--- DATA FOR THIS EXERCISE ---
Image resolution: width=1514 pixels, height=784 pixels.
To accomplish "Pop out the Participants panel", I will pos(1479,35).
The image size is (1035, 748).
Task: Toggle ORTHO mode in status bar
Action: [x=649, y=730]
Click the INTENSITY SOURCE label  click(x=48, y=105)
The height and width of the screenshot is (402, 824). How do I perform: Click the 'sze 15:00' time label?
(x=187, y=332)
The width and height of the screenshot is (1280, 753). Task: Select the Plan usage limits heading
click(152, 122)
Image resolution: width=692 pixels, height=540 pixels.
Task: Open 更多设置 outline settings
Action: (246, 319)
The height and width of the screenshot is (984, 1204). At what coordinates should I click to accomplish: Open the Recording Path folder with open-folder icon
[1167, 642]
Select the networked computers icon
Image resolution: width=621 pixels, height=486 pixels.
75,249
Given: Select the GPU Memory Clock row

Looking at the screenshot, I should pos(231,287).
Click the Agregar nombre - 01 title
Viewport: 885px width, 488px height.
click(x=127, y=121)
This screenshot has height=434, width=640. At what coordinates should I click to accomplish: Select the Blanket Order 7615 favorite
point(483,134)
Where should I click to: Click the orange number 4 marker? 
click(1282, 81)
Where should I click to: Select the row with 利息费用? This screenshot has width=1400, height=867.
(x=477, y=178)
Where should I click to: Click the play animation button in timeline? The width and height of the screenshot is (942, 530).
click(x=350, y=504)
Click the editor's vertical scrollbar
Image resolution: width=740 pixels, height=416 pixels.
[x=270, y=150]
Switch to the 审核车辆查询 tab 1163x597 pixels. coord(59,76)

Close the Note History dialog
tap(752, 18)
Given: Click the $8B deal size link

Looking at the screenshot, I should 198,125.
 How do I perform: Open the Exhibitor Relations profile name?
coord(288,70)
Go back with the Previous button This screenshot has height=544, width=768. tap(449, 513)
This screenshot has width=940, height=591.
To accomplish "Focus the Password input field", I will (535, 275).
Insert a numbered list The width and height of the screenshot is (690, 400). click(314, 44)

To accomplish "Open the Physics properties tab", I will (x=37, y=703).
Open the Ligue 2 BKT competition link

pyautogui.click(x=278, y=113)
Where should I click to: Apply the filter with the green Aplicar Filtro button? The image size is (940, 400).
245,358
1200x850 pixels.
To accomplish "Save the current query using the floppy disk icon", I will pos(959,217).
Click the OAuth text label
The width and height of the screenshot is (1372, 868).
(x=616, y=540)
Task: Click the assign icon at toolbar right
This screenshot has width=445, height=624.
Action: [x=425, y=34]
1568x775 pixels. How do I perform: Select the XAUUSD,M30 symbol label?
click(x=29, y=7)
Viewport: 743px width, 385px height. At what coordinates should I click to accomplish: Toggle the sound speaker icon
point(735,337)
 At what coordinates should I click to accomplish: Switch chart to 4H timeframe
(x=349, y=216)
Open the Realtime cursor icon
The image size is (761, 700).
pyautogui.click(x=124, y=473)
---
» **TASK STATEMENT**
May I have the entries returned exactly, with every line in place?

» **RESPONSE TO THE EXERCISE**
Image resolution: width=1514 pixels, height=784 pixels.
To accomplish "Pop out the Participants panel", I will pos(1479,35).
The image size is (1035, 748).
Task: Toggle ORTHO mode in status bar
Action: [x=649, y=730]
Click the INTENSITY SOURCE label  click(x=48, y=105)
The height and width of the screenshot is (402, 824). How do I perform: Click the 'sze 15:00' time label?
(x=187, y=332)
The width and height of the screenshot is (1280, 753). Task: Select the Plan usage limits heading
click(152, 122)
Image resolution: width=692 pixels, height=540 pixels.
Task: Open 更多设置 outline settings
Action: (246, 319)
The height and width of the screenshot is (984, 1204). At what coordinates should I click to accomplish: Open the Recording Path folder with open-folder icon
[1167, 642]
Select the networked computers icon
Image resolution: width=621 pixels, height=486 pixels.
75,249
Given: Select the GPU Memory Clock row

Looking at the screenshot, I should pos(231,287).
Click the Agregar nombre - 01 title
Viewport: 885px width, 488px height.
click(x=127, y=121)
This screenshot has height=434, width=640. At what coordinates should I click to accomplish: Select the Blanket Order 7615 favorite
point(483,134)
Where should I click to: Click the orange number 4 marker? 
click(1282, 81)
Where should I click to: Select the row with 利息费用? This screenshot has width=1400, height=867.
(x=477, y=178)
Where should I click to: Click the play animation button in timeline? The width and height of the screenshot is (942, 530).
click(x=350, y=504)
Click the editor's vertical scrollbar
Image resolution: width=740 pixels, height=416 pixels.
[x=270, y=150]
Switch to the 审核车辆查询 tab 1163x597 pixels. coord(59,76)

Close the Note History dialog
tap(752, 18)
Given: Click the $8B deal size link

Looking at the screenshot, I should 198,125.
 How do I perform: Open the Exhibitor Relations profile name?
coord(288,70)
Go back with the Previous button This screenshot has height=544, width=768. tap(449, 513)
This screenshot has width=940, height=591.
To accomplish "Focus the Password input field", I will (535, 275).
Insert a numbered list The width and height of the screenshot is (690, 400). click(314, 44)

To accomplish "Open the Physics properties tab", I will (x=37, y=703).
Open the Ligue 2 BKT competition link

pyautogui.click(x=278, y=113)
Where should I click to: Apply the filter with the green Aplicar Filtro button? The image size is (940, 400).
245,358
1200x850 pixels.
To accomplish "Save the current query using the floppy disk icon", I will pos(959,217).
Click the OAuth text label
The width and height of the screenshot is (1372, 868).
(x=616, y=540)
Task: Click the assign icon at toolbar right
This screenshot has width=445, height=624.
Action: [x=425, y=34]
1568x775 pixels. How do I perform: Select the XAUUSD,M30 symbol label?
click(x=29, y=7)
Viewport: 743px width, 385px height. At what coordinates should I click to accomplish: Toggle the sound speaker icon
point(735,337)
 At what coordinates should I click to accomplish: Switch chart to 4H timeframe
(x=349, y=216)
Open the Realtime cursor icon
The image size is (761, 700).
pyautogui.click(x=124, y=473)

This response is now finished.